Business — Banking — Management — Marketing & Sales

The initial shock of transition and the emergence of the bad loan problem



Category: Bank Management

In the SU, production and exchange of goods and services had been organized through a network of branch ministries, banks, informal contacts between firms and some “pseudo markets”. While this system had been very inefficient, it had at least assured a minimum co-ordination between firms. When the Soviet Union and COMECON were dissolved and markets were liberalized, these networks were destroyed virtually over night. Many firms lost their network of trading partners, especially those that were doing most of their trade with COMECON states. Countries created their own currencies which increased the transaction costs associated with trade. Firms in many republics of the SU had been dependent on highly subsidized inputs from Russia, such as oil and gas. Now, these inputs had to be paid at world market prices. Liberalization exposed firms to outside competition, and the demand for domestic goods was crowded out by this competition. In one word, it became obvious that most firms could not survive the shock of transition without support.

**Given records:**
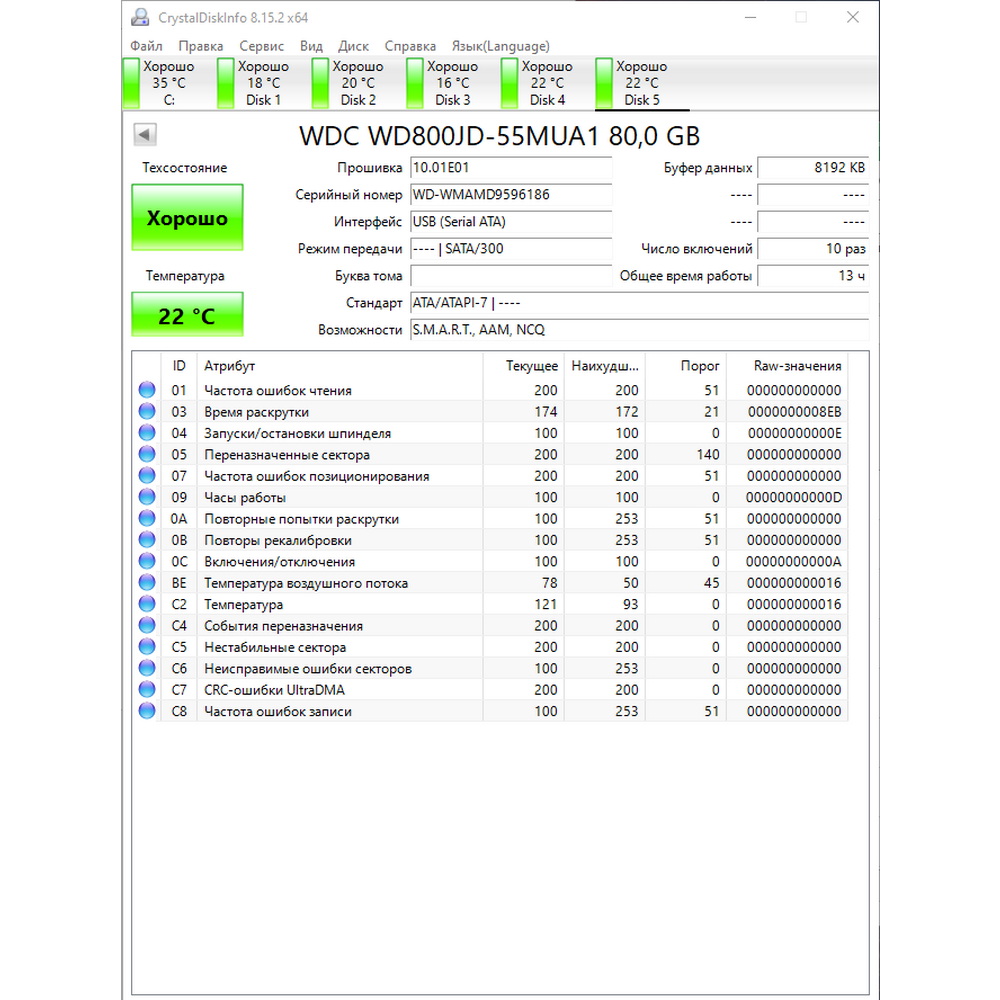The height and width of the screenshot is (1000, 1000).
Task: Open the Язык(Language) menu
Action: coord(500,46)
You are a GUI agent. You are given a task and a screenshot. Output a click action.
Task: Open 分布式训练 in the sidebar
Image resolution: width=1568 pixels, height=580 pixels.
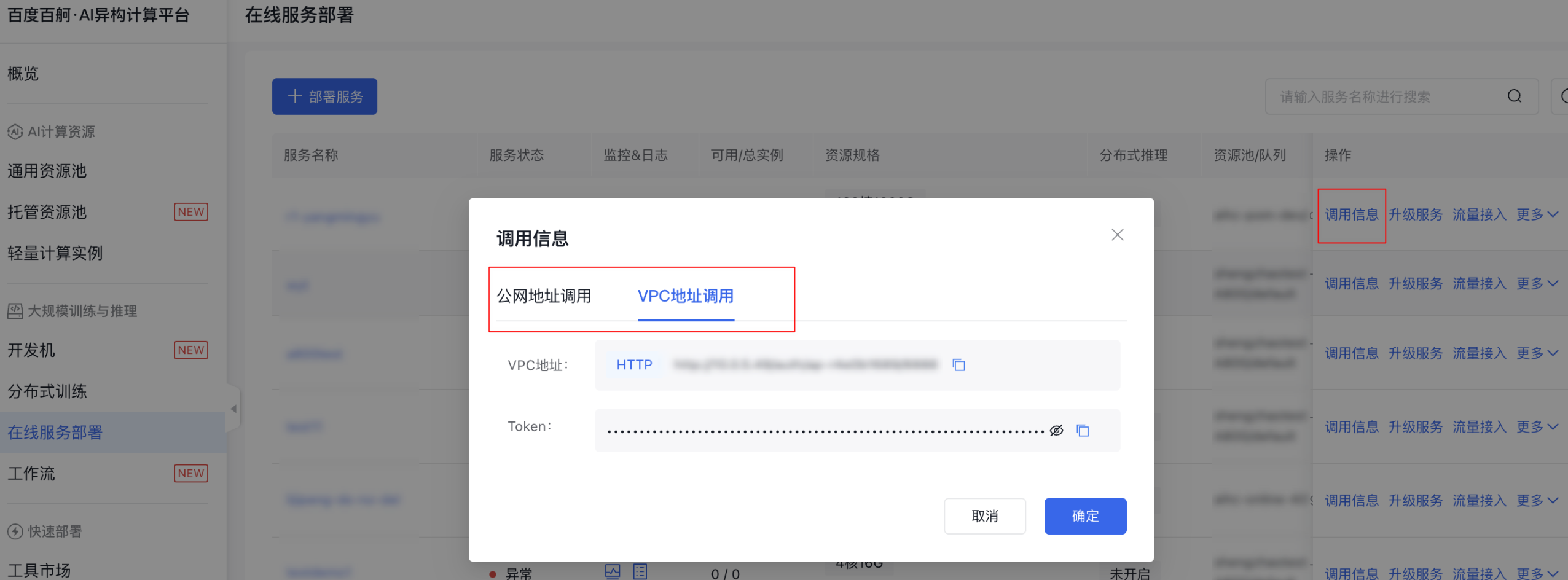[47, 391]
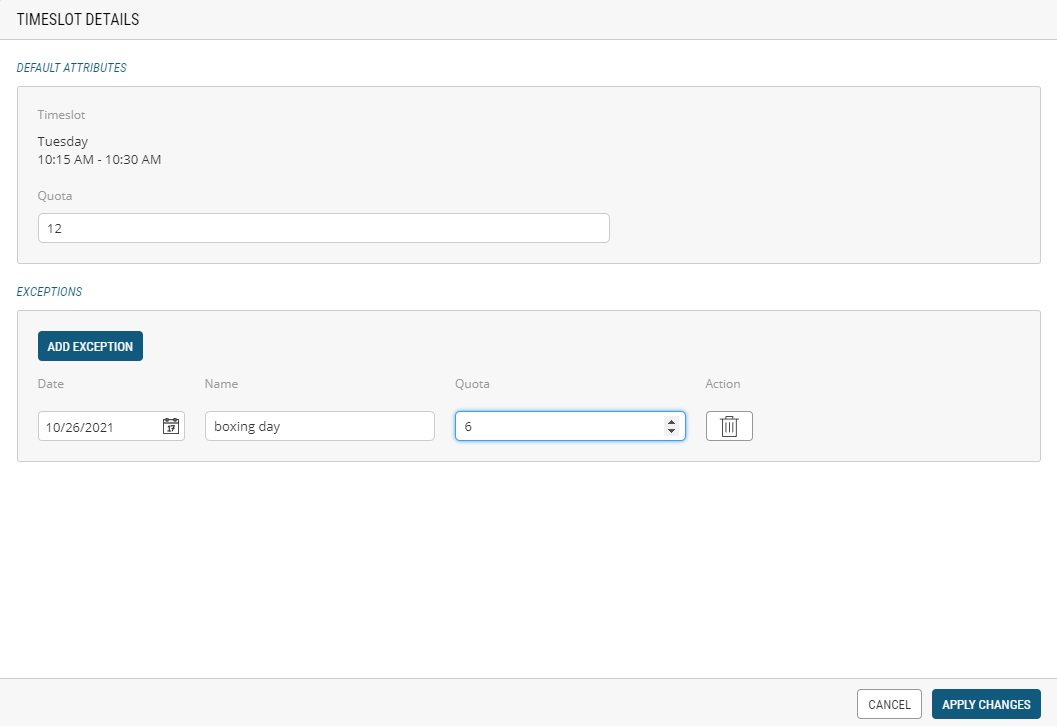Click the Name column header
The height and width of the screenshot is (726, 1057).
pos(221,384)
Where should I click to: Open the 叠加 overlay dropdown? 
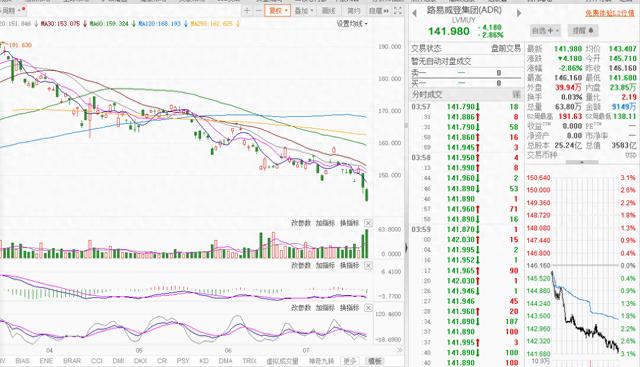coord(304,11)
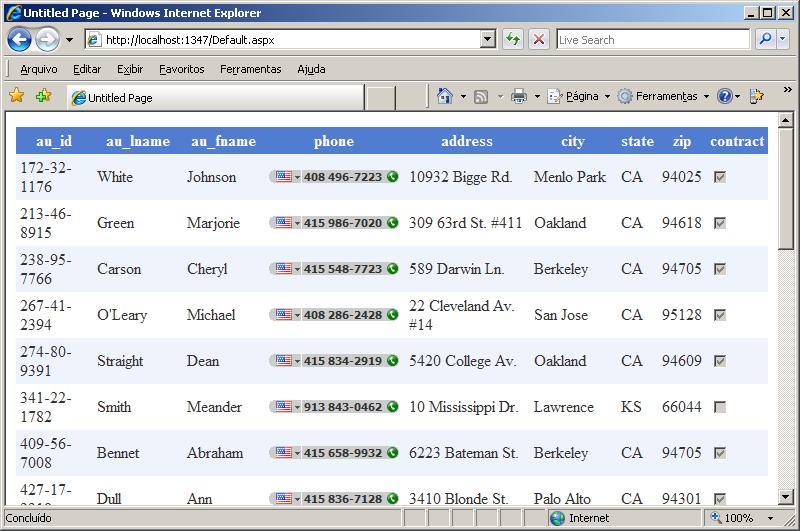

**Stated task:**
In the passage on the initial shock of transition, which inputs from Russia had firms in many Soviet republics depended on?

**Exercise response:**
Highly subsidized inputs such as oil and gas.